No one knows where the market will head this year or if the wrangling in Washington will lead to real progress on the deficit. But there is one financial trend we do know is not changing anytime soon: Retail investors are overpaying their brokers for trading online. A recent NerdWallet study found that over 17 million investors with the three largest online brokerages – Schwab, E-trade, and TD Ameritrade – are paying more than $1.8 billion every year on trading fees and brokerage services that most of them don’t need. Here are five brokerage secrets you should know before trading online:

1. Higher prices don’t mean faster or better trades

Richard Drew/AP/File
A pair of Knight Capital specialists work on the floor of the New York Stock Exchange in this December file photo. Deep discount brokerages use Knight (which is being acquired by a rival firm), just as big online brokerages do, even though they charge far less for online trading.

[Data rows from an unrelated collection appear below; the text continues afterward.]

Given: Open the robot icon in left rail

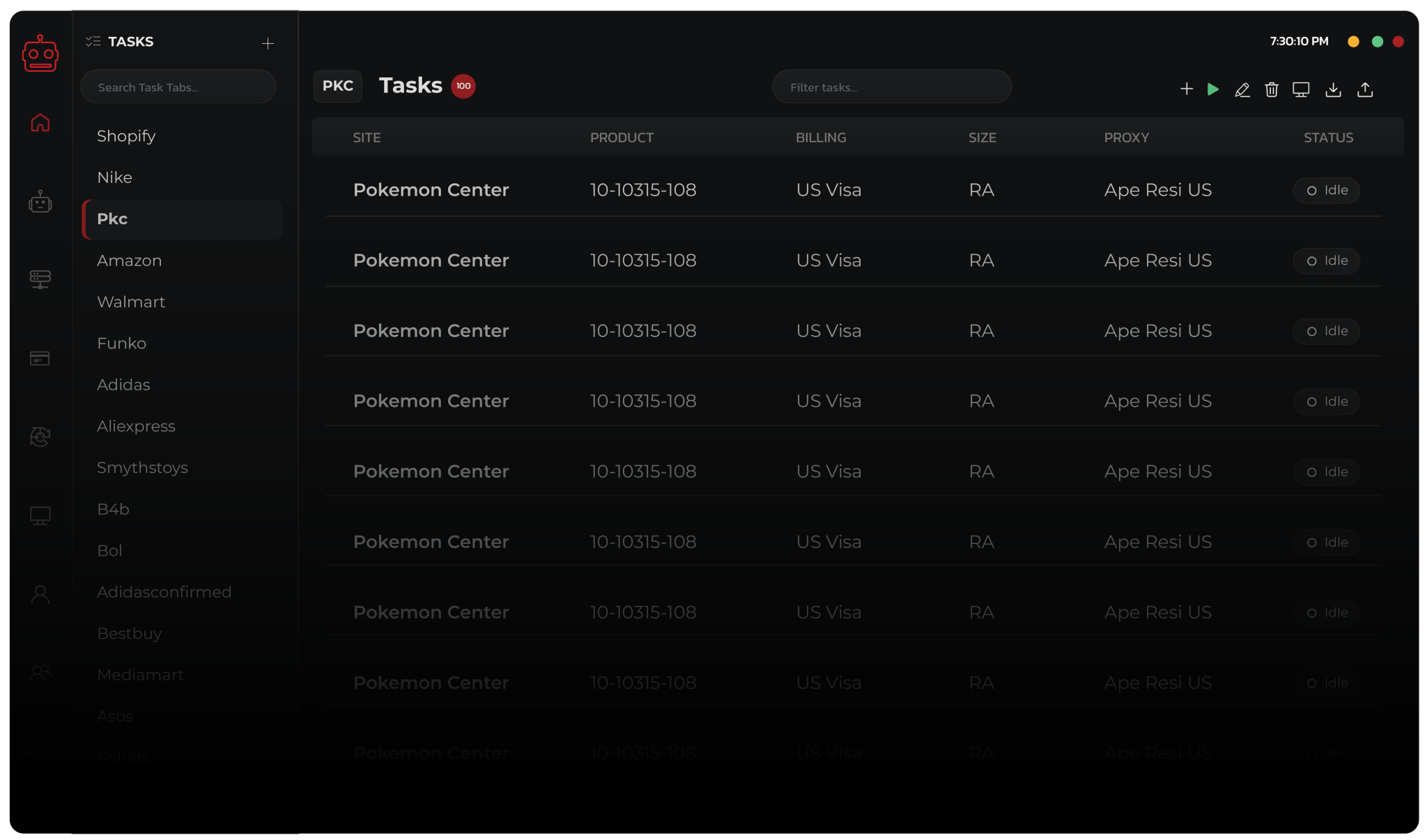Looking at the screenshot, I should point(40,202).
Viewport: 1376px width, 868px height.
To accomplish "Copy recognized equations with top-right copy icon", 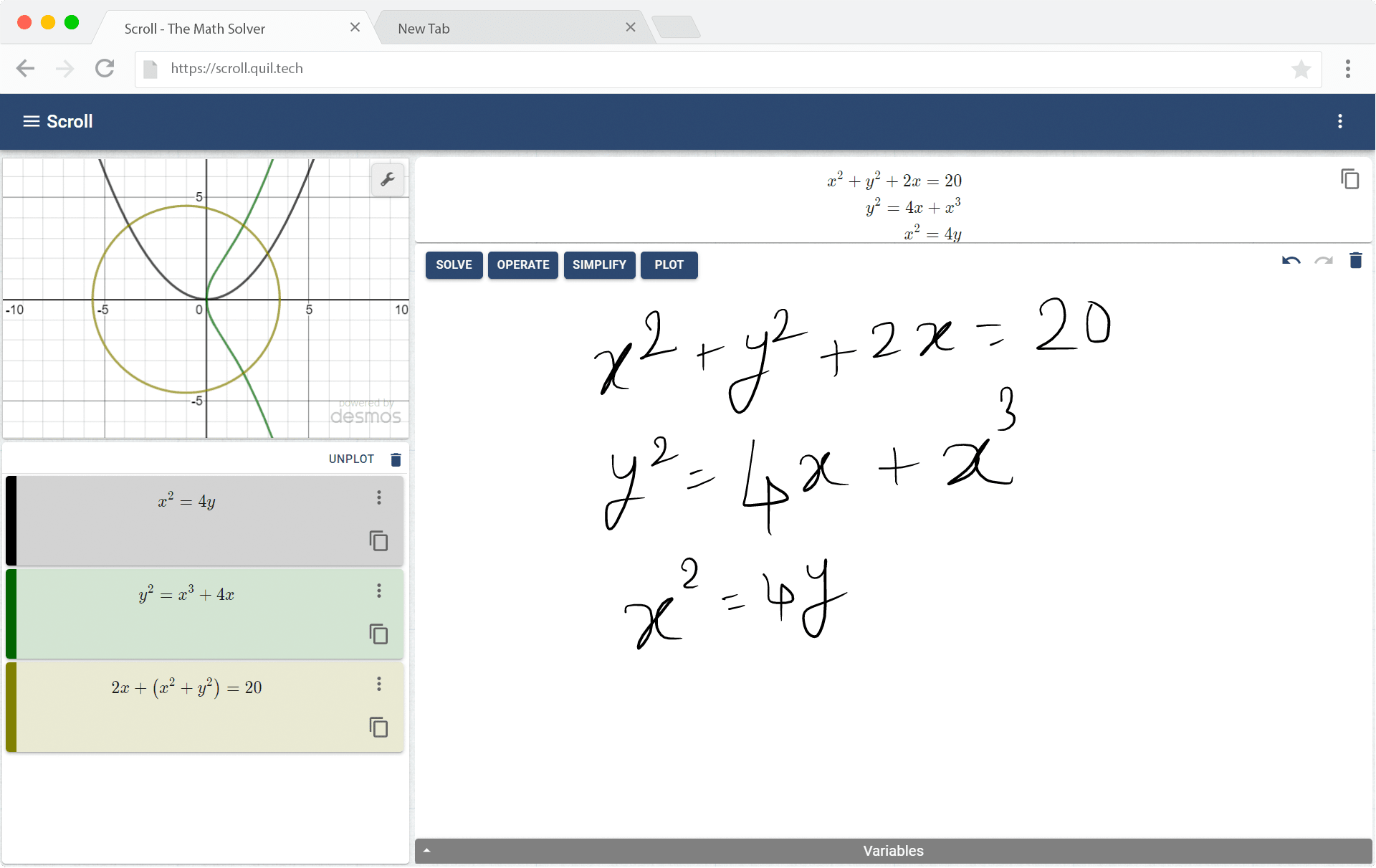I will (1349, 179).
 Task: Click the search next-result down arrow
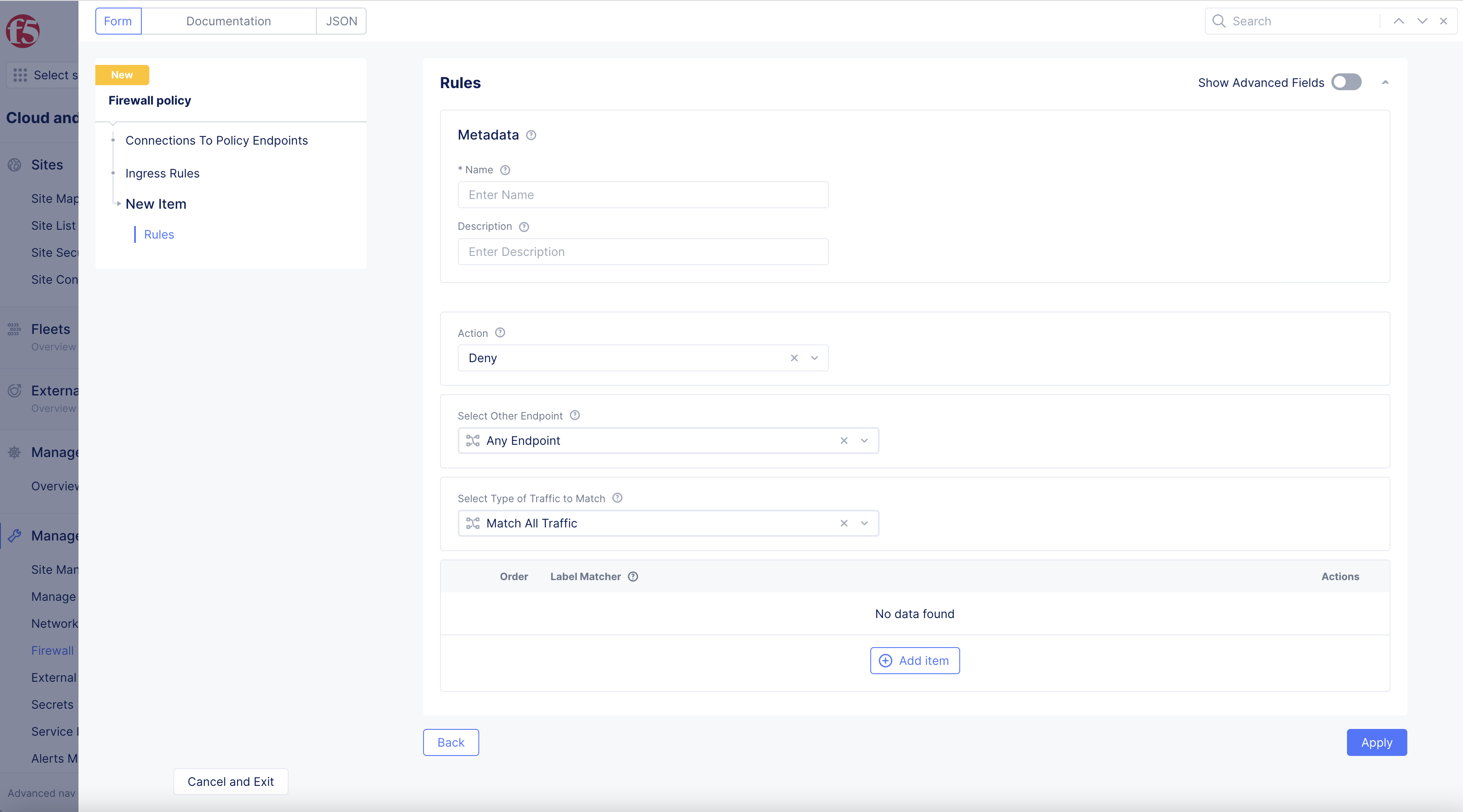click(x=1422, y=21)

The big three discount brokers – Schwab, E-trade, and TD Ameritrade – typically charge $7.99 to $9.99 per trade in addition to other fees. Deep discount brokerages only charge $1.00 to $5.00 per trade. Investors might assume they are receiving superior trade execution for these additional charges accrued. But NerdWallet’s analysis didn’t find that to be the case.

Indeed, the big guys use the same execution service as the cheaper deep-discount brokers. For example, TD Ameritrade and Scottrade use Citadel, Citigroup, and Knight for execution services. (Knight has agreed to a $1.4 billion merger with another trading firm, Getco.)

The deep discount brokerages TradeKing and Cobra Trading use these same execution services.

For the services most investors need on a regular basis, NerdWallet found they could be trading far more affordably with a discount brokerage.